▶ Problem to solve: Set out the records again, keeping every word as it is.

◇ ◇ ◇ ◇

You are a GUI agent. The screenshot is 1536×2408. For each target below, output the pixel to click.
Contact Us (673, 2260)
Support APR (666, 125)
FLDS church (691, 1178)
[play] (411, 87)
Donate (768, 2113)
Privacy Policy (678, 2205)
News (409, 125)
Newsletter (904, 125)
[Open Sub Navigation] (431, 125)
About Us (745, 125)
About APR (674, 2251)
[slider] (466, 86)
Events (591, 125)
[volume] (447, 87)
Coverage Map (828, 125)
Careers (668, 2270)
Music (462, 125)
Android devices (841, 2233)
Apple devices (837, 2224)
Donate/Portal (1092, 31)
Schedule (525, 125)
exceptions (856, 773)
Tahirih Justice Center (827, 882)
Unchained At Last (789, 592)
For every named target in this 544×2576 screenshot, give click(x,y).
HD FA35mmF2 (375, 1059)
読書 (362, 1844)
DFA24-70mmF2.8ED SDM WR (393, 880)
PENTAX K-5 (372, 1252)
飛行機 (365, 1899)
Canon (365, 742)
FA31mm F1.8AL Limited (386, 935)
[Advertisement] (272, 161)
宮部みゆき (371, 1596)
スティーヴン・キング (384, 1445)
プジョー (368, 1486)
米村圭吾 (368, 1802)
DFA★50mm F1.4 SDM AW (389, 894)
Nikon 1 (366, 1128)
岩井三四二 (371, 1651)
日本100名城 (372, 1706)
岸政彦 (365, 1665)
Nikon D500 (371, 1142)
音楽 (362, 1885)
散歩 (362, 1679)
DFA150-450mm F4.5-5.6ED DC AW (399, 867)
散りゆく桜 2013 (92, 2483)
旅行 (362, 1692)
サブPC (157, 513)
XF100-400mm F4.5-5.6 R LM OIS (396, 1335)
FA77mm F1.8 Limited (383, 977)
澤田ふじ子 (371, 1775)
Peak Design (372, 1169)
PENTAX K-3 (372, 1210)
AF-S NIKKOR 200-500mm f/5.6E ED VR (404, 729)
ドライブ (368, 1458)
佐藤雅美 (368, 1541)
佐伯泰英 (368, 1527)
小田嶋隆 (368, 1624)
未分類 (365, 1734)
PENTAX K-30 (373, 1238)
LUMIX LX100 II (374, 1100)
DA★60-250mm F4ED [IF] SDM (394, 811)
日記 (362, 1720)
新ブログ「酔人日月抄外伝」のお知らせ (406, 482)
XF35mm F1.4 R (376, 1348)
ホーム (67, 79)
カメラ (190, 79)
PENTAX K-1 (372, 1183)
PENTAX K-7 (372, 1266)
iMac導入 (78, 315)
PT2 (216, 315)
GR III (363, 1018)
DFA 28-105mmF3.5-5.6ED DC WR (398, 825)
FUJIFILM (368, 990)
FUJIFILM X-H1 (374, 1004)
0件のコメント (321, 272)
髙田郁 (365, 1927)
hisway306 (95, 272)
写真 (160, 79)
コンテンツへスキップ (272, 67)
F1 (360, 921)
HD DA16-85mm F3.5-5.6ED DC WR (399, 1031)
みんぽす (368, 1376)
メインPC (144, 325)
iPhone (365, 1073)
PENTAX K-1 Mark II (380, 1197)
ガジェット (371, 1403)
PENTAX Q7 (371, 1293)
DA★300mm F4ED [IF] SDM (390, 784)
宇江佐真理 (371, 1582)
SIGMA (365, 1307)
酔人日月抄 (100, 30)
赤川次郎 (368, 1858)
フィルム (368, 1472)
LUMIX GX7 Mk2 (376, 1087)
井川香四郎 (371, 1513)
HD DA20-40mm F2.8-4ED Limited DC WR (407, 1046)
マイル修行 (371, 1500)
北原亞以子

◇ ◇ ◇ ◇

▶ Solution to the exercise:
You are a GUI agent. The screenshot is 1536×2408. For each target below, output the pixel to click.
Contact Us (673, 2260)
Support APR (666, 125)
FLDS church (691, 1178)
[play] (411, 87)
Donate (768, 2113)
Privacy Policy (678, 2205)
News (409, 125)
Newsletter (904, 125)
[Open Sub Navigation] (431, 125)
About Us (745, 125)
About APR (674, 2251)
[slider] (466, 86)
Events (591, 125)
[volume] (447, 87)
Coverage Map (828, 125)
Careers (668, 2270)
Music (462, 125)
Android devices (841, 2233)
Apple devices (837, 2224)
Donate/Portal (1092, 31)
Schedule (525, 125)
exceptions (856, 773)
Tahirih Justice Center (827, 882)
Unchained At Last (789, 592)
For every named target in this 544×2576 screenshot, give click(x,y).
HD FA35mmF2 (375, 1059)
読書 (362, 1844)
DFA24-70mmF2.8ED SDM WR (393, 880)
PENTAX K-5 (372, 1252)
飛行機 (365, 1899)
Canon (365, 742)
FA31mm F1.8AL Limited (386, 935)
[Advertisement] (272, 161)
宮部みゆき (371, 1596)
スティーヴン・キング (384, 1445)
プジョー (368, 1486)
米村圭吾 (368, 1802)
DFA★50mm F1.4 SDM AW (389, 894)
Nikon 1 (366, 1128)
岩井三四二 (371, 1651)
日本100名城 (372, 1706)
岸政彦 (365, 1665)
Nikon D500 (371, 1142)
音楽 (362, 1885)
散歩 (362, 1679)
DFA150-450mm F4.5-5.6ED DC AW (399, 867)
散りゆく桜 2013 (92, 2483)
旅行 (362, 1692)
サブPC (157, 513)
XF100-400mm F4.5-5.6 R LM OIS (396, 1335)
FA77mm F1.8 Limited (383, 977)
澤田ふじ子 (371, 1775)
Peak Design (372, 1169)
PENTAX K-3 (372, 1210)
AF-S NIKKOR 200-500mm f/5.6E ED VR (404, 729)
ドライブ (368, 1458)
佐藤雅美 (368, 1541)
佐伯泰英 (368, 1527)
小田嶋隆 (368, 1624)
未分類 (365, 1734)
PENTAX K-30 (373, 1238)
LUMIX LX100 II (374, 1100)
DA★60-250mm F4ED [IF] SDM (394, 811)
日記 (362, 1720)
新ブログ「酔人日月抄外伝」のお知らせ (406, 482)
XF35mm F1.4 R (376, 1348)
ホーム (67, 79)
カメラ (190, 79)
PENTAX K-1 (372, 1183)
PENTAX K-7 (372, 1266)
iMac導入 (78, 315)
PT2 (216, 315)
GR III (363, 1018)
DFA 28-105mmF3.5-5.6ED DC WR (398, 825)
FUJIFILM (368, 990)
FUJIFILM X-H1 (374, 1004)
0件のコメント (321, 272)
髙田郁 (365, 1927)
hisway306 (95, 272)
写真 (160, 79)
コンテンツへスキップ (272, 67)
F1 (360, 921)
HD DA16-85mm F3.5-5.6ED DC WR (399, 1031)
みんぽす (368, 1376)
メインPC (144, 325)
iPhone (365, 1073)
PENTAX K-1 Mark II (380, 1197)
ガジェット (371, 1403)
PENTAX Q7 (371, 1293)
DA★300mm F4ED [IF] SDM (390, 784)
宇江佐真理 (371, 1582)
SIGMA (365, 1307)
酔人日月抄 (100, 30)
赤川次郎 (368, 1858)
フィルム (368, 1472)
LUMIX GX7 Mk2 (376, 1087)
井川香四郎 (371, 1513)
HD DA20-40mm F2.8-4ED Limited DC WR (407, 1046)
マイル修行 (371, 1500)
北原亞以子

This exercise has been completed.